Parents also say schools do not always fully understand the needs of children with asthma, with issues such as puffers having to be kept where they are not easily accessible, students being in trouble for disturbing the class by coughing, difficulties doing physical education and asthma plans not being followed while at school.
“This is where boards of trustees need to make sure that there are clear guidelines and protocols to protect the health of these children,” says Ingham.
However, overall Jones and Ingham say Māori parents are doing well with their children’s asthma. They found that community asthma services by nurse educators from the Hutt Valley’s Tu Kotahi Māori Asthma Trust are especially valued and provide clear and consistent information.
“All parents we spoke to have a thirst for knowledge about asthma, so it’s not as though they don’t care. They care deeply about their child’s welfare and are trying to do their best,” says Jones.
One of the additional spin-offs of Pukapuka Hauora is that its findings are informing the Hauora Māori programme which teaches fourth- and fifth-year medical students how to relate more effectively with Māori patients.
Underlying this and other Māori health studies by Jones and Ingham has been the development of their Whānau Tuatahi (Families First) research framework, a practical way of conducting kaupapa Māori research. This means recognising from the outset that Māori culture has different ways of relating, putting participants and their needs at the centre of the research process.

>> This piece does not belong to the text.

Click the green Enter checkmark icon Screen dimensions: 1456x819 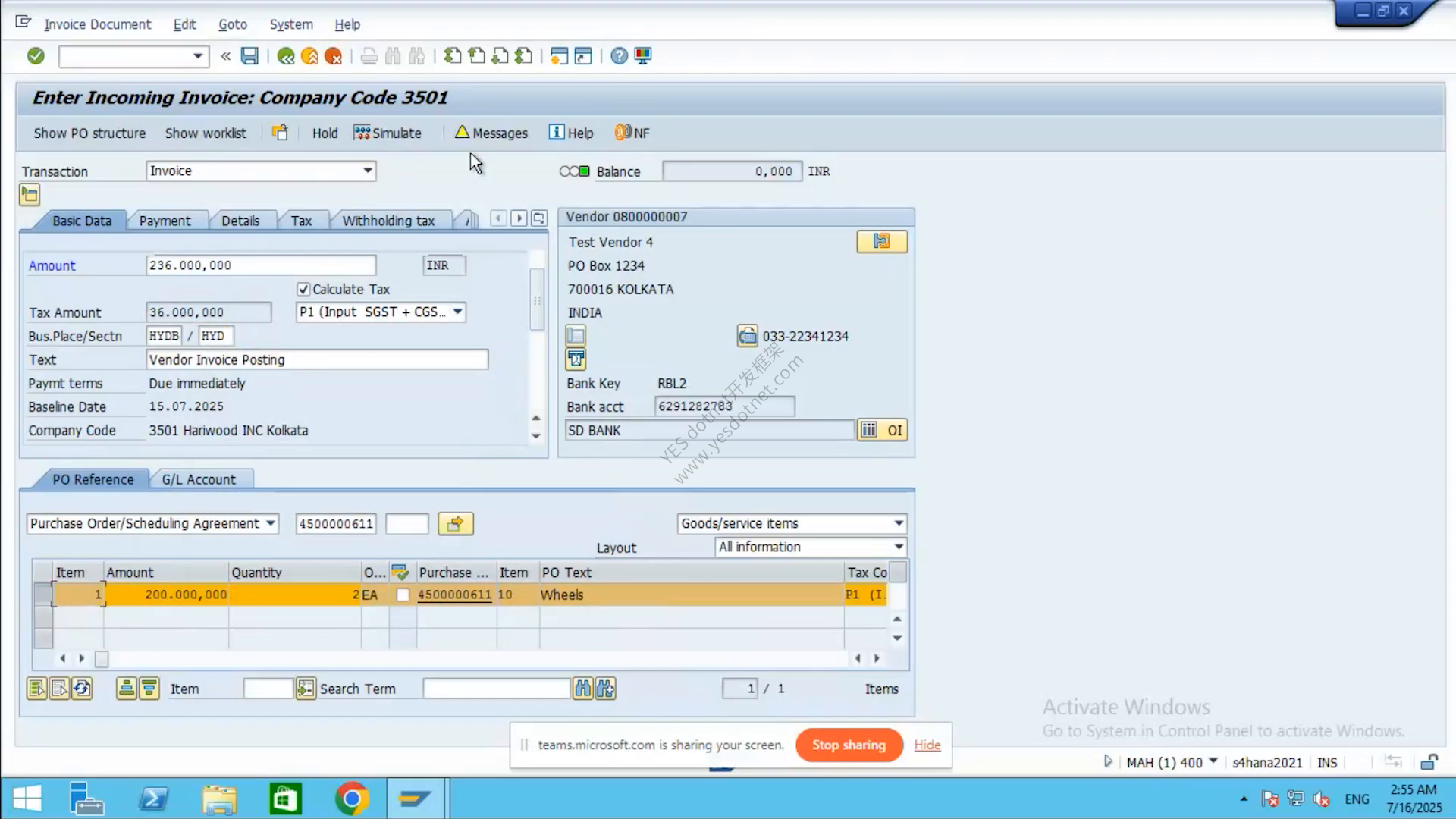point(36,56)
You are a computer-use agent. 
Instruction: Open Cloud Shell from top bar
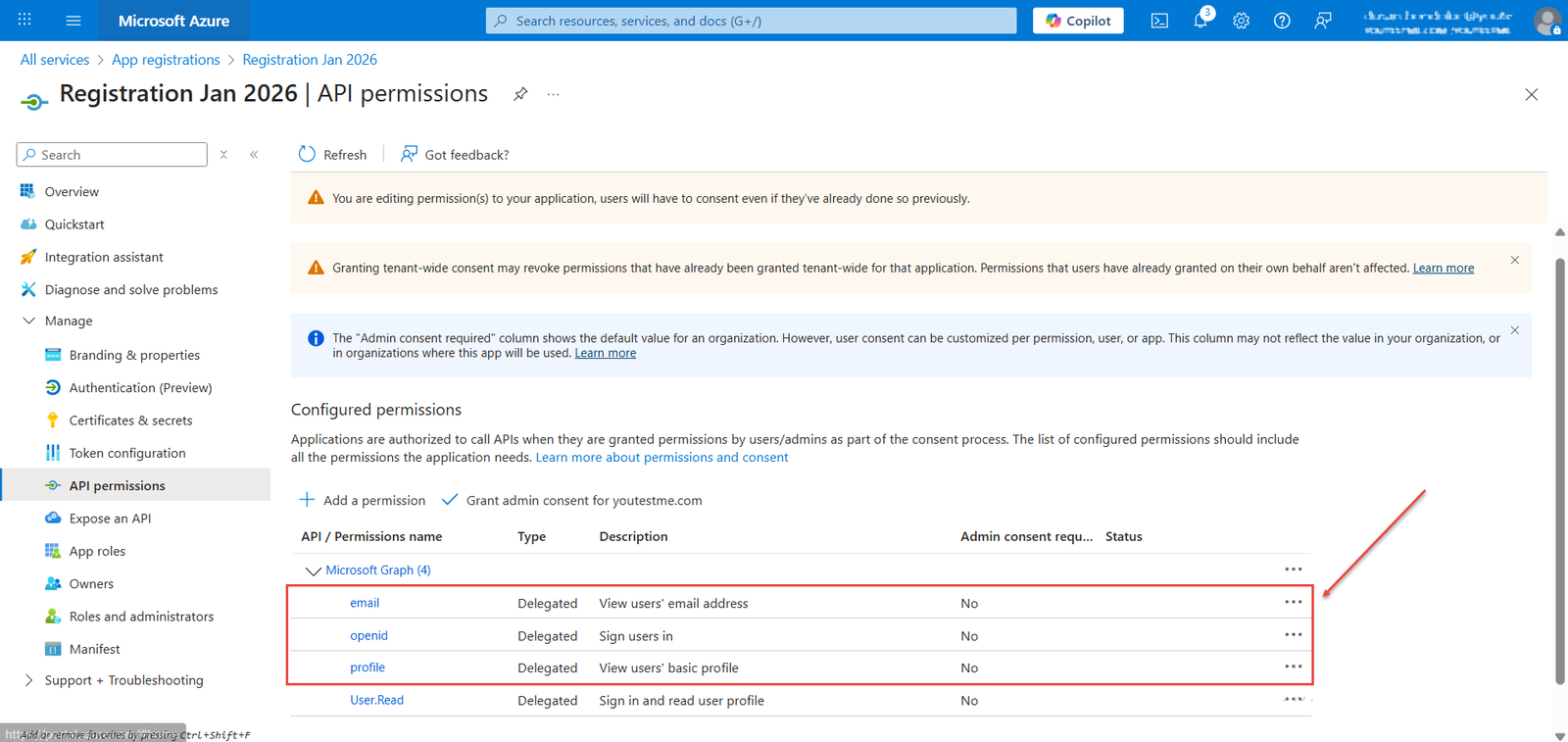pos(1159,21)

As urban Māori in the Wellington region come from multiple iwi or tribal backgrounds, the researchers believe it is particularly important to have a framework that is Māori-centred throughout the investigatory process.
“We developed a series of principles for engaging with Māori participants and then applied them to the Pukapuka Hauora study, and it worked extremely well,” says Jones. “This meant having a whānau-focused, ‘appreciative’ approach, rather than a deficit model in which Māori feel they are being held to account for ostensible shortcomings in managing their child’s health.”
The researchers say it’s made a big difference in involving the participants. The principles include: whakawhirnaki (trust), whakawhanaungatanga (relationship building), whakamana (empowerment), ngāwari (flexibility), utu (reciprocity) and hurihuringa (reflexivity).
The approach built relationships with Māori parents over some months, involving them from the outset of the project, giving them a chance to ask questions about the research and asthma, and empowering the community as a whole in the research process.
Much of the guidance in developing this framework came through assistance from the Tu Kotahi Māori Asthma Trust which has been working in the Hutt Valley near Wellington for more than a decade.
“I think the fact that we had a 100 per cent retention rate in this study using the Kaupapa Māori framework speaks for itself,” says Jones. “It’s all about engaging and empowering whānau on their terms. Then you find that they’re really involved, interested in taking part in research and in getting their voices heard.”